How DNA from family members helped solve the 'Golden State Killer' case: DA

A prosecutor described the process as "dogged detective work."

April 28, 2018, 10:51 AM

It was a long process to connect the DNA of the unknown "Golden State Killer" to the suspected serial killer and rapist, identified this week as 72-year-old former police officer Joseph DeAngelo.

Here is how the pieces of the puzzle were put together, according to Sacramento County District Attorney Anne Marie Schubert, who described the process to ABC News as "dogged detective work."

The killer, who evaded investigators for decades, is believed to have committed 12 murders, at least 50 rapes and multiple home burglaries throughout California in the 1970s and 1980s. His last known crime was in 1986.

Years later, in the early 2000s, investigators were able to obtain DNA from the unknown killer at one crime scene: the 1980 double murder of Lyman and Charlene Smith. Lyman Smith and his wife were bludgeoned to death in their Ventura County, California, home.
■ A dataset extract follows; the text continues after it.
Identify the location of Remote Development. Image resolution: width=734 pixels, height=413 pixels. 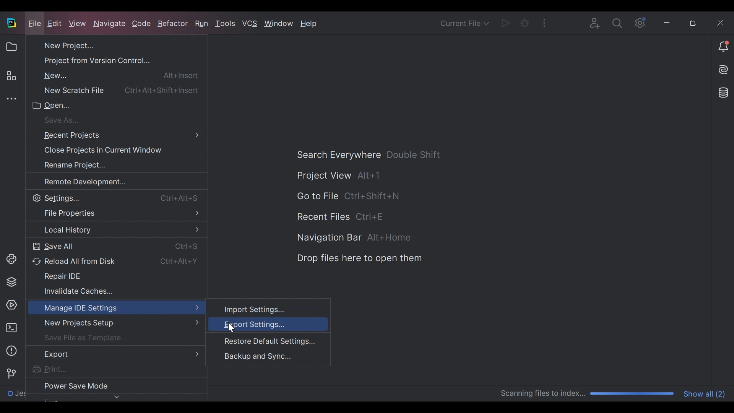
(106, 182).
An evidence room from the "Golden State Killer" investigation.
Courtesy FBI

Investigators then started reviewing rape kits -- which contained DNA samples from victims -- in other jurisdictions, Schubert said. The alleged crimes spanned 10 counties.

An undated photo of alleged serial killer Joseph DeAngelo who served in the Navy in the 1960s.
Auburn Journal

One of those counties was Contra Costa, where recently retired investigator Paul Holes led the charge to use a genealogy website to find the killer, said Schubert. Holes spent nearly 25 years on this case, she said.

A few months ago, investigators plugged the mystery killer's DNA into a genealogy database.

Suspected "Golden State Killer," Joseph James DeAngelo is the police officer on the right in a photo from 1979.
Auburn Journal
This undated photo released by the FBI shows part of "East Area Rapist" Crime reports at the Sheriff's department evidence room in Sacramento, Calif.
FBI via AP

Based on the pool of people on the genealogy website, investigators were then able to build a family tree of the unknown killer’s relatives. They say they narrowed the search based on age, location and other characteristics, eventually leading them to DeAngelo.

Authorities surveilled DeAngelo and collected his discarded DNA. About six days before DeAngelo's arrest, investigators plugged his discarded DNA back into the genealogy database and found a match, linking DeAngelo's DNA to the DNA gathered at multiple crime scenes, she said.

Joseph James Deangelo, known as "The Golden State Killer," is seen in this police booking photo, April 25, 2018, after being apprehended.
Sacramento Police Department

"We found the needle in the haystack," Schubert said at a news conference Wednesday.

DeAngelo was taken into custody on Tuesday at his home in Sacramento County, the same county where his alleged 10-year crime spree began.

He appeared in court Friday and did not enter a plea. He returns to court May 14.